*** AVAILABLE RECORDS Section Begins ***

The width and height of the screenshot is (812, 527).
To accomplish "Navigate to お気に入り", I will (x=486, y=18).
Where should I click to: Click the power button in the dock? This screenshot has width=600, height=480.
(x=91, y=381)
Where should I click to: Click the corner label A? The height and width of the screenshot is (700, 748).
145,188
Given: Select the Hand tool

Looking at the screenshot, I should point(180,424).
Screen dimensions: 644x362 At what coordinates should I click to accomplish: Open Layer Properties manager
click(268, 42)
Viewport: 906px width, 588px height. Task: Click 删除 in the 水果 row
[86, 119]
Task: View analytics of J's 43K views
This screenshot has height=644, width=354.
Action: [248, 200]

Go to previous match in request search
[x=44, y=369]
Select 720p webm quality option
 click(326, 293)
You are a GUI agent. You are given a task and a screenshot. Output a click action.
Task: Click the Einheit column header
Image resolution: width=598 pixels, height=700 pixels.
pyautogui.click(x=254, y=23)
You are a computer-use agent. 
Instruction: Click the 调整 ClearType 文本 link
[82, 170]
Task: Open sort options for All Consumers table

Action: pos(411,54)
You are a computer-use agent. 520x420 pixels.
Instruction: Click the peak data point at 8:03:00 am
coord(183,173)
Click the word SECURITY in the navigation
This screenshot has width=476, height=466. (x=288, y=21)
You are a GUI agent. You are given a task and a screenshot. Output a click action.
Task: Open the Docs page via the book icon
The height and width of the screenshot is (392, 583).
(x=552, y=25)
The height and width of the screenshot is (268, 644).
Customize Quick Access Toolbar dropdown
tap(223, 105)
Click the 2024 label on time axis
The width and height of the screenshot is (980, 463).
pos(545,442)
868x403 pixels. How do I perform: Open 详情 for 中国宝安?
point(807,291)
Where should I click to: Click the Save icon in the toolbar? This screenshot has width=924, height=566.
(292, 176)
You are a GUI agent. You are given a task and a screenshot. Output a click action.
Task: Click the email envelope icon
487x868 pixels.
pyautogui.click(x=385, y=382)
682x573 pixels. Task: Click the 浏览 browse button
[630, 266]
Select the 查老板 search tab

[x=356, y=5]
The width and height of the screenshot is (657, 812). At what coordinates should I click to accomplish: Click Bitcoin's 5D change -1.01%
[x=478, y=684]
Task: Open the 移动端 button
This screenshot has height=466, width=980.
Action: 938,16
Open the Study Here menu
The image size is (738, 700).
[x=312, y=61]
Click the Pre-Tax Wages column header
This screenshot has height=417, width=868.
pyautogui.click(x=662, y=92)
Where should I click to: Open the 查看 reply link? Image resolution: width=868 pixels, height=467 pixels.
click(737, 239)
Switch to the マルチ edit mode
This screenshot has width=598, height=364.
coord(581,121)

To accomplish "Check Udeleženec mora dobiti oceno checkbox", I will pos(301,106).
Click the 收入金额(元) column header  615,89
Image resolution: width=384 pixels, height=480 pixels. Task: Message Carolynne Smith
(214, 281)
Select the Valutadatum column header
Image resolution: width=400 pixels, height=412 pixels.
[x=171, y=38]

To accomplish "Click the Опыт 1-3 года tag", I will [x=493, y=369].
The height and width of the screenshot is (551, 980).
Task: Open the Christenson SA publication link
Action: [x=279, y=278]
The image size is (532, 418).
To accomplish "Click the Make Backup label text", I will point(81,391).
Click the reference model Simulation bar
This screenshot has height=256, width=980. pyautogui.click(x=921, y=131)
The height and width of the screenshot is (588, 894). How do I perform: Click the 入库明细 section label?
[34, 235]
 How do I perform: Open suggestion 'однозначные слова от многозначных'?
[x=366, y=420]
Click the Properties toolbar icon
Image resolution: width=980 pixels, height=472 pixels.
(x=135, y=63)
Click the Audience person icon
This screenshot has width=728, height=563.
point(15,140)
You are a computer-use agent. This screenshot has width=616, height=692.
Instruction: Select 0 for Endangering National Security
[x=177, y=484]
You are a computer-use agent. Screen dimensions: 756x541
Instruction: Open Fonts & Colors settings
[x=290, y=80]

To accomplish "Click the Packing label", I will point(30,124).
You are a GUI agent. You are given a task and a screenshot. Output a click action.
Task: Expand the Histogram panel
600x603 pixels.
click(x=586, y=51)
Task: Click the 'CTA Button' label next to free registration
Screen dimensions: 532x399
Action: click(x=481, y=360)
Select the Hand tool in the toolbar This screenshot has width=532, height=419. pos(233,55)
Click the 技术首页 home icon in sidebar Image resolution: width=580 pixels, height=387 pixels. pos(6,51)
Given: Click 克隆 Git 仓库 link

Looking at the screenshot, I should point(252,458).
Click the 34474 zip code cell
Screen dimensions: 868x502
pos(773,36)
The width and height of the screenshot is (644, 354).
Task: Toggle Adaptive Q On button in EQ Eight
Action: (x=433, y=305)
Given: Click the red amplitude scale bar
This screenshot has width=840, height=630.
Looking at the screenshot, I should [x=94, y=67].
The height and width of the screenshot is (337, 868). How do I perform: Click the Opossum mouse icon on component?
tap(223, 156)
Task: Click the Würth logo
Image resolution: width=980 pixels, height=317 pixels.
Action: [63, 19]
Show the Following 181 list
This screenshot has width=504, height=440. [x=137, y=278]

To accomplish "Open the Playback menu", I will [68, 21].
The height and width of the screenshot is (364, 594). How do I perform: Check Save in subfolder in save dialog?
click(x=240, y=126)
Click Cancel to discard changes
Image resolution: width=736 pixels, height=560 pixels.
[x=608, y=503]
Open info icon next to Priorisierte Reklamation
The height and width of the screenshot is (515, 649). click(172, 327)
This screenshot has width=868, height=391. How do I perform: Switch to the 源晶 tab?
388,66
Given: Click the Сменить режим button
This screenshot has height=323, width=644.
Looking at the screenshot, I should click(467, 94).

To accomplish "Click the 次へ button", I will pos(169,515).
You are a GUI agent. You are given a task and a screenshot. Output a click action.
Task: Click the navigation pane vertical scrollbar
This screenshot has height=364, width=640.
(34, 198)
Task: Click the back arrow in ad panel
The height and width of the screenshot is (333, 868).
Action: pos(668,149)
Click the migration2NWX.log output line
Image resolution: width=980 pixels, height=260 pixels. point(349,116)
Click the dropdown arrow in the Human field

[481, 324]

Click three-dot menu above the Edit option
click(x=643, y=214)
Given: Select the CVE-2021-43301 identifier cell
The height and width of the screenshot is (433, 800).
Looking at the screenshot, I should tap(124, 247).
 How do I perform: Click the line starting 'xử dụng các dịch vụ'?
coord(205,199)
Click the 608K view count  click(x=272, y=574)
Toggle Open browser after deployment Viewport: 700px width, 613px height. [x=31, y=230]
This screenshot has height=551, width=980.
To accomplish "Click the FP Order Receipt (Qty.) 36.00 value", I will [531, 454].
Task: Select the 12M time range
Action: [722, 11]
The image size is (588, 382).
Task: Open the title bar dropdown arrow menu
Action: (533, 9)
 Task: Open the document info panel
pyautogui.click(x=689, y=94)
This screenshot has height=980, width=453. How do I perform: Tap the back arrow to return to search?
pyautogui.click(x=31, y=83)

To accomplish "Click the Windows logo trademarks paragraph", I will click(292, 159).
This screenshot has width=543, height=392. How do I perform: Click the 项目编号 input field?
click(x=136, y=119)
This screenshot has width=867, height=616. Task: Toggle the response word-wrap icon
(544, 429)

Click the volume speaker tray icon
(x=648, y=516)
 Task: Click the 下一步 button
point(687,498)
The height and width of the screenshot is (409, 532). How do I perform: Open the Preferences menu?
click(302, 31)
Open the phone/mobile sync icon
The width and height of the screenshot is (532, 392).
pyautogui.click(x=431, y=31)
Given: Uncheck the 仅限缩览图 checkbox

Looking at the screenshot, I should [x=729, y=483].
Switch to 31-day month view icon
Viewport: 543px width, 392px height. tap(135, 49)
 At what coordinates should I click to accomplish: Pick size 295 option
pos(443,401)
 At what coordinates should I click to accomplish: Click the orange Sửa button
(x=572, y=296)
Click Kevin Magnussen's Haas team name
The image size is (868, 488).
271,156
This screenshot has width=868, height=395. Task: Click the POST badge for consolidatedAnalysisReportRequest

*** AVAILABLE RECORDS Section Ends ***

* _PROMPT_
Looking only at the listing, say how many lines include "cell"; reply with the number alone.

* _SOLUTION TO THIS PROBLEM_
2